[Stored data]
• • •
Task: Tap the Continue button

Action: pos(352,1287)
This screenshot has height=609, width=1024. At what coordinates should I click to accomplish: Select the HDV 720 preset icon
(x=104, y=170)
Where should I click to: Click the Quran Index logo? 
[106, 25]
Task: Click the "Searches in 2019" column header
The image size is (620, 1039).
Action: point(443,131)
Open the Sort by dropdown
• • •
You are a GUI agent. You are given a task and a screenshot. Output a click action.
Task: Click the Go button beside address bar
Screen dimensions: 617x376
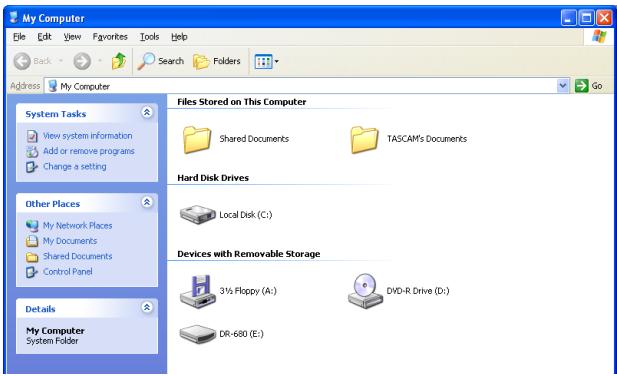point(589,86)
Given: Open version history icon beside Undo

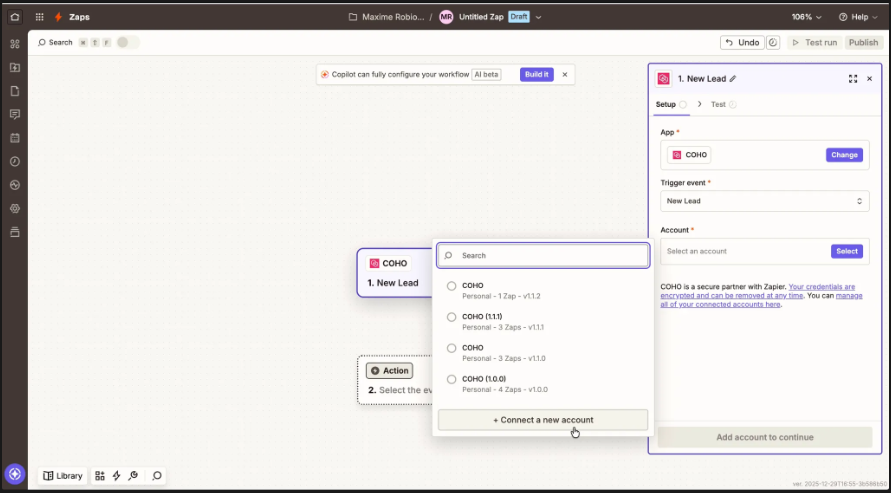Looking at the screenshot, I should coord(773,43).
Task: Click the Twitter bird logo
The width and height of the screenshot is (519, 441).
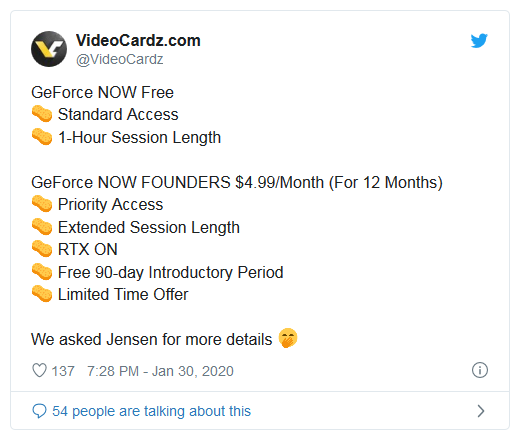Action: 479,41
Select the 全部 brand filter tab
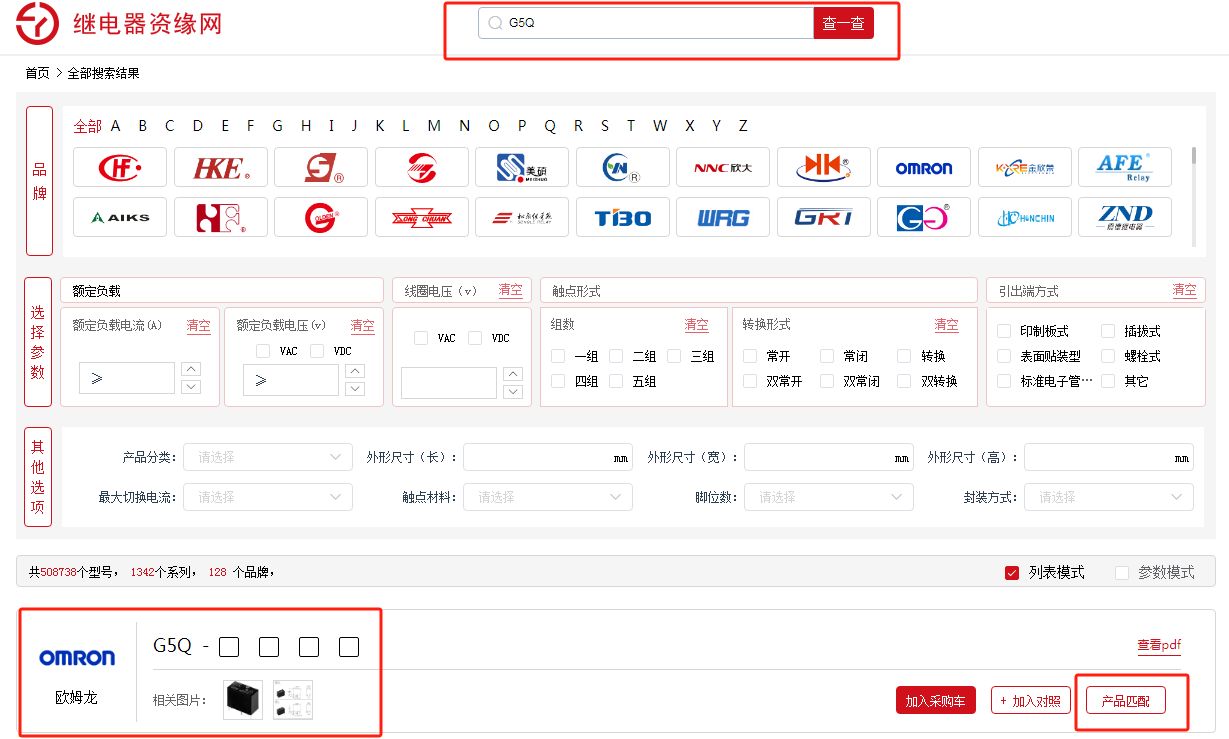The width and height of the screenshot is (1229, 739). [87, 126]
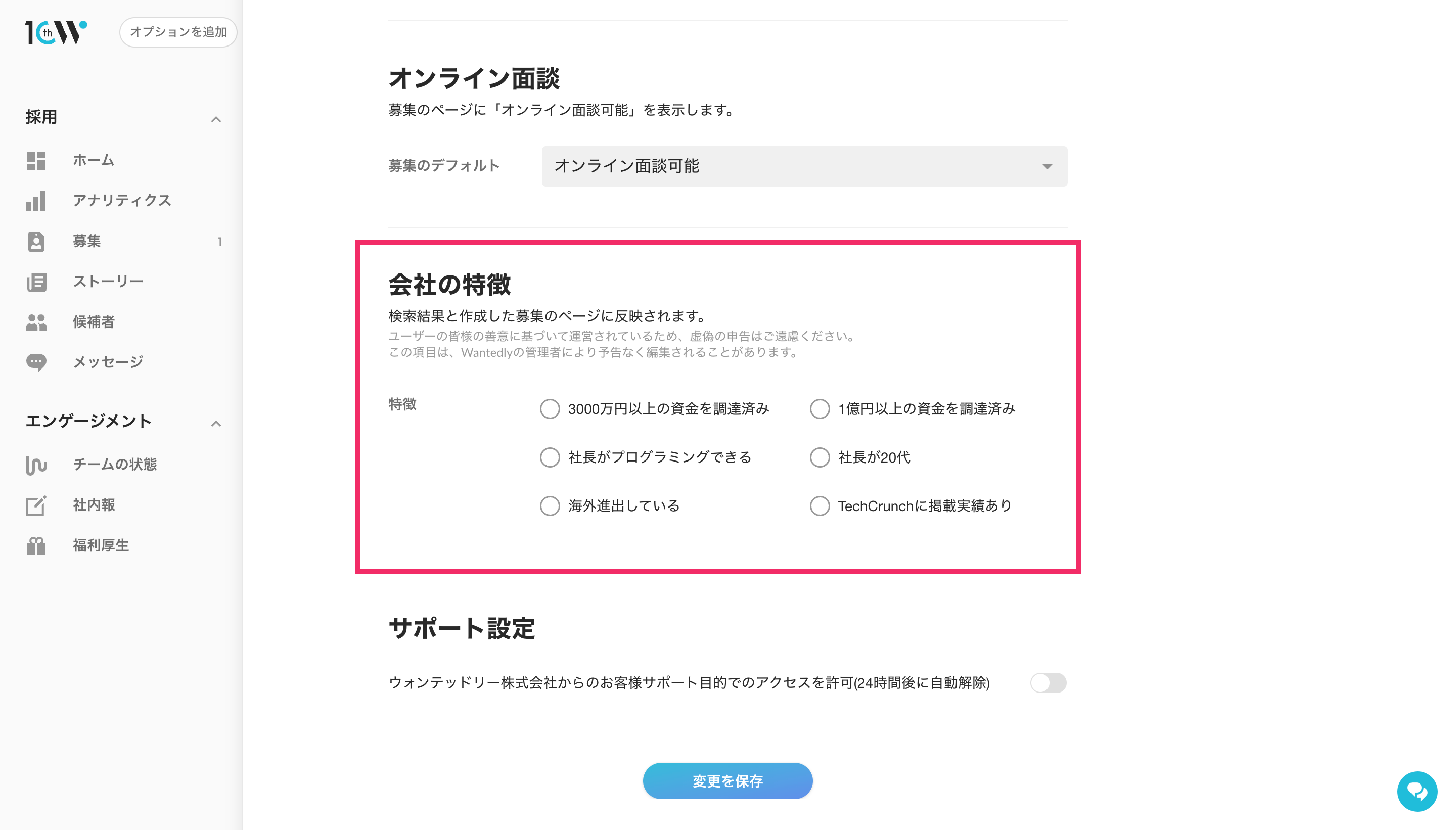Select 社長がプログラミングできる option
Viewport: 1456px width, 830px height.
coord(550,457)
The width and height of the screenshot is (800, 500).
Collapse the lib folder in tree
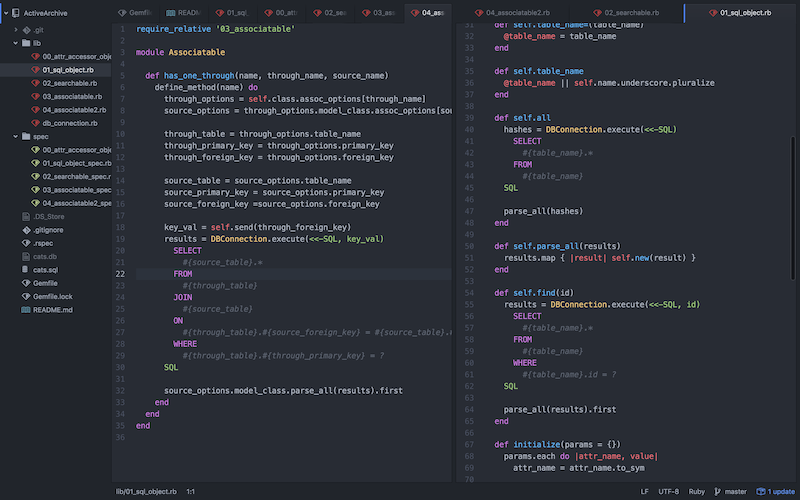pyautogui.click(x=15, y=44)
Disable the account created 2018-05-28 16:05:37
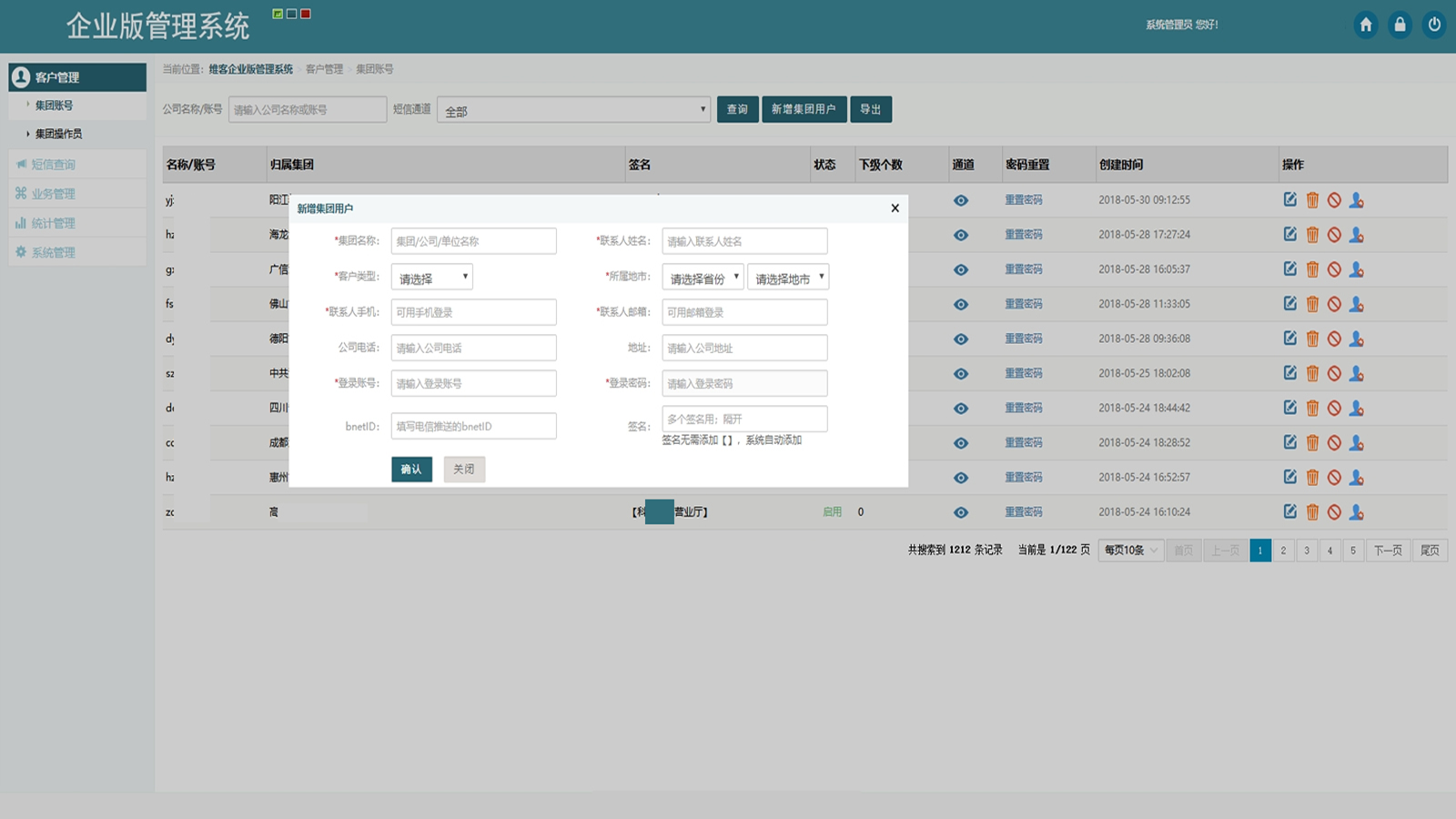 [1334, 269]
• • •
**Goal of the exercise**. Looking back over the data above, restate word for word the lines that begin at the line with "This screenshot has" and end at the line with "Open the Sort by dropdown", inclusive.

**Answer to this problem**.
This screenshot has height=609, width=1024. At what coordinates should I click to accomplish: Select the HDV 720 preset icon
(x=104, y=170)
Where should I click to: Click the Quran Index logo? 
[106, 25]
Task: Click the "Searches in 2019" column header
The image size is (620, 1039).
Action: point(443,131)
Open the Sort by dropdown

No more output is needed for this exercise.